Breaking Changes after 1.0 #923
Description
This is a long term, philosophical issue carrying on from the stability policies PR. Go read that first.
Because of challenges of releasing 1.0 without immediately having to bump a major, we should discuss some possible steps we could do post 1.0 to make our "stable releases" feel less fluctuating. These include;
- Forcing more interface changes on stable features through deprecations
- Extending a deprecation policy for something like 6 months
- Marking unstable features to let us change the few things still in flux
- Whitelist unavoidable changes like dependencies / security upgrades (probably a bad idea)
ThreeOne major questions:
Q1. Can we actually follow Kubernetes versioning?
A: No
Reasoning
How do we break anything under Kubernetes versioning?

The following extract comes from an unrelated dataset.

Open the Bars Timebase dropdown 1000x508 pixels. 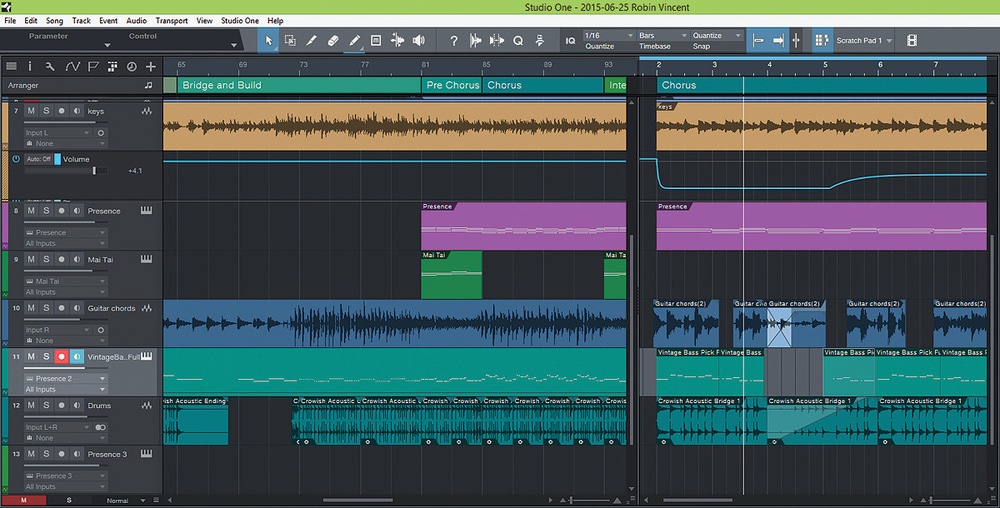(660, 36)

We depend on pre-1.0 libraries. Bumping any of these would be breaking changes to kube. We obviously need to be able to upgrade libraries, but we also cannot bump majors under kubernetes versioning.
Hence => "semver breaking" changes must be somewhat allowed under kubernetes. EDIT: but that's incompatible with cargo's assumptions on semver.
So effectively it's impossible for us to follow Kubernetes versioning; pre 1.0 dependencies make it impossible for us to release 1.0 safely.
While we could be very strict in other ways, such as:
- deprecations and slow removal according to a strengthened deprecation policy where possible
- limiting interface changes
It's not great, and it might actually make sense for us to keep doing some amount of interface changes because it is often the least surprising thing to do. Take for instance controller patterns that we have been recently evolving; if we find better controller patterns, do we suddenly duplicate the entire system to change the reconcile signature? Or do we mark large parts of the runtime as unstable? Either would be counter-intuitive; the runtime is one of our most used features (even though it changes infrequently).
Perhaps it is best to constrain our changes somewhat, and maintain policies on how to guide users on upgrades (as I've tried to do in https://github.com/kube-rs/website/pull/18/files)
Q2. If breaking changes are unavoidable, should we rush for a 1.0?
Given our numerous pre-1.0 dependencies, and the possibility of marking ourselves as stable (w.r.t. client requirements) without a 1.0 release (remember the requirements only are that we document deprecation policies and how quickly interfaces change), maybe it's a better look to hold off on making a major version and rather document our policies better instead for now until we finish of the major hurdles outlined in kube-rs/website#18 ?
Q3. If we want to mark code as unstable; how do we manage it?
A: Using unstable features
As first introduced in #1131
Collapsed points of compile flags vs. features
AFAIKT there are basically two real ways (if we ignore abstractions on top of these such as the stability crate).
3. a) Unstable Configuration
Following tokio's setup with an explicit RUSTFLAGS addition of --cfg kube_unstable.
This allows gating of features via:
#[cfg(all(kube_unstable, feature = "otherwise_stable_feature"))]and dependency control via (like tokio's):
[target.'cfg(kube_unstable)'.dependencies]
unstable-dep = { version = "XXX", default-features = false, optional = true }This approach is a high-threshold opt-in due to having to specify rustflags in a non-standard file, or via evars unfamiliar to most users.
Downsides of this approach is that it is more complicated, necessitates more complicated ci logic, rustdoc args, and is unintuitive to users. People have complained and expressed distaste for this setup in the tokio discord.
The main benefit of this approach is that it avoids the dependency feature summing problem:
Darksonn: if you have a dependency that enables the unstable feature, then you get it without being aware that you are opt-ing in to breakage.
In other words it avoids libraries depending on tokio enabling unstable features for users of those libraries. Users have to explicitly opt in themselves.
The resulting rust thread on unstable / opt-in / non-transitive crate features is a good read for more context.
3. b) Unstable Features
A lighter approach can use a set of unstable feature flags (e.g. kube/unstable, kube-runtime/unstable, or maybe more specific ones such as kube/unstable-reflector). These would be default-disabled and enable simple opt-ins.
This allows gating of features via:
#[cfg(all(feature = "unstable", feature = "otherwise_stable_feature"))]and dependency control via:
[features]
unstable = ["dep:unstable-dep", "stable-dep?/unstable-feature"]With the new weak dependencies support now in stable 1.60, this helps dependency control at our crate-level somewhat.
The downside, of course is that libraries using kube could still enable unstable features from under an application user (when combining multiple libraries using kube). So the question becomes is this an acceptable risk for kube?
A few libraries are building on top of us to provide alternative abstractions for applications:
But really, how many of these would you have to mix and match before the sudden enabling of kube/unstable becomes unexpected? We are hardly a low-level library. If a library needs an unstable feature, I don't think it's on us to care about unstable policies used by libraries.